We need to see what best we can offer to our trading partners on services, investment, and other border and behind-the-border measures impacting trade.
Issues such as trade facilitation, intellectual property rights, competition, technology transfer and exchange rate management will become more important bargaining chips that India should play with in order to get a more favourable deal on tariffs.
What should India do?
The question that we should ask: can we reduce our average applied tariff rate to 5 per cent for certain products and 10 per cent for a second group of products over the next 15-20 years?
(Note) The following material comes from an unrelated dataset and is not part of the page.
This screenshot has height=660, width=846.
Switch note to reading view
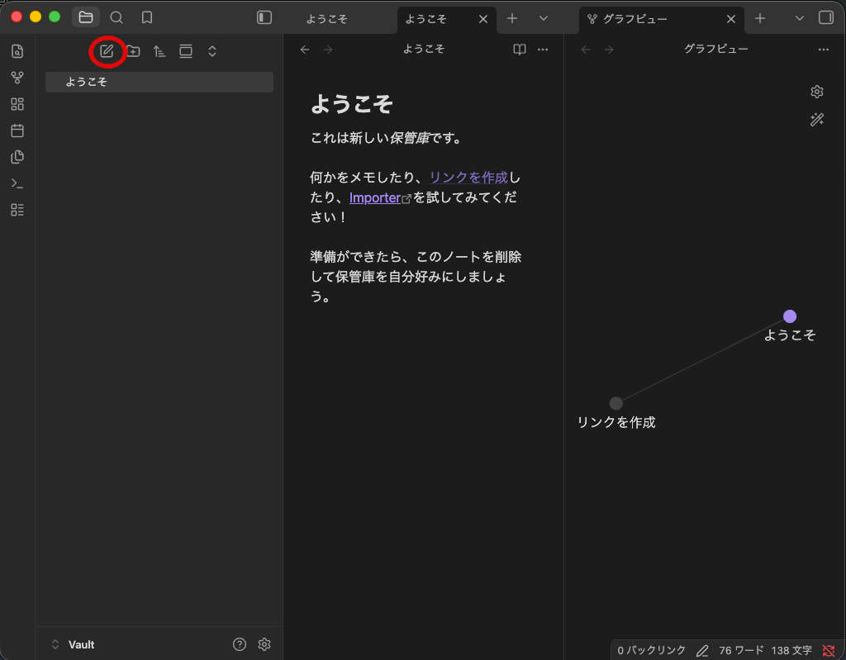coord(520,50)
Fortunately, India is a part of this emerging global architecture for trade governance as it is negotiating with the 10-member Association of Southeast Asian (ASEAN) countries and five countries of ASEAN’s preferential trading partners, viz. Australia, China, Japan, New Zealand and South Korea. Seven countries are common to TPP and RCEP.
While India is a part of RCEP, it is in a unique position. Average applied tariff of all other countries in this group is in the range of 2-3 per cent and the contribution of import revenue to their overall revenue is not that high. It will be easier for them to reduce their applied tariff to preferential trading partners to zero. That will be impossible for India.
The same is true for India’s trade with countries of the European Union and European Free Trade Area. While India is negotiating its preferential trade agreements with both these groups, we cannot reduce our applied tariffs to zero as demanded by them as that will have significant negative impact on our gross revenues and thus reduce fiscal space.
While negotiating its current trade agreements, in near future, India cannot afford to reduce its applied tariff to zero as it would put tremendous pressure on our fiscal management.
India’s current average applied tariff rate is about 15 per cent; its volume of import is approximately US$400 billion and the contribution of import revenue to total revenue is about 15 per cent. More than 90 per cent of our imports are already coming from our existing preferential trading partners and those with whom we are negotiating preferential trade agreements.
Given these figures, as demanded by our preferential trading partners, if we reduce our applied tariff to zero, there will be 3 per cent reduction in gross revenues. Given our overall growth objectives, we cannot afford to do this.
This is the red line of India’s trade negotiations. We cannot afford to reduce our applied tariff to zero. This is to be articulated clearly and told to our trade negotiating partners
Even on tariffs, average applied rates of five and 10 per cent will have significant negative impact on India’s fiscal management. We need to see how it can be addressed through domestic fiscal measures such as the implementation of the Goods and Services Tax.
Furthermore, given our developmental needs, we cannot afford to reduce tariffs on agricultural and processed food products across the board, and on products like steel and cement to this lower level. It is also important to state that we cannot achieve this objective of reducing our average applied tariff to five and 10 per cent overnight. We should negotiate at least 15-20 years transition period to achieve this objective.
We can reduce our applied tariff if we become competitive. We need to take a close look at input- and sector-specific factors impacting our competitiveness.
Balanced stakeholder-oriented domestic reforms are an imperative to reduce the costs of inputs including logistics to improve our competitiveness.
Goods markets reforms will have to be calibrated with factor markets reforms.
For this to happen, the Centre and the States will have to work together to address the political economy aspects of domestic reforms to make our economy more competitive.
Improvements in domestic regulatory environment and domestic factor markets will be the key to our future success on trade.
The writer is Secretary General, CUTS International. Bipul Chatterjee of CUTS contributed to this article.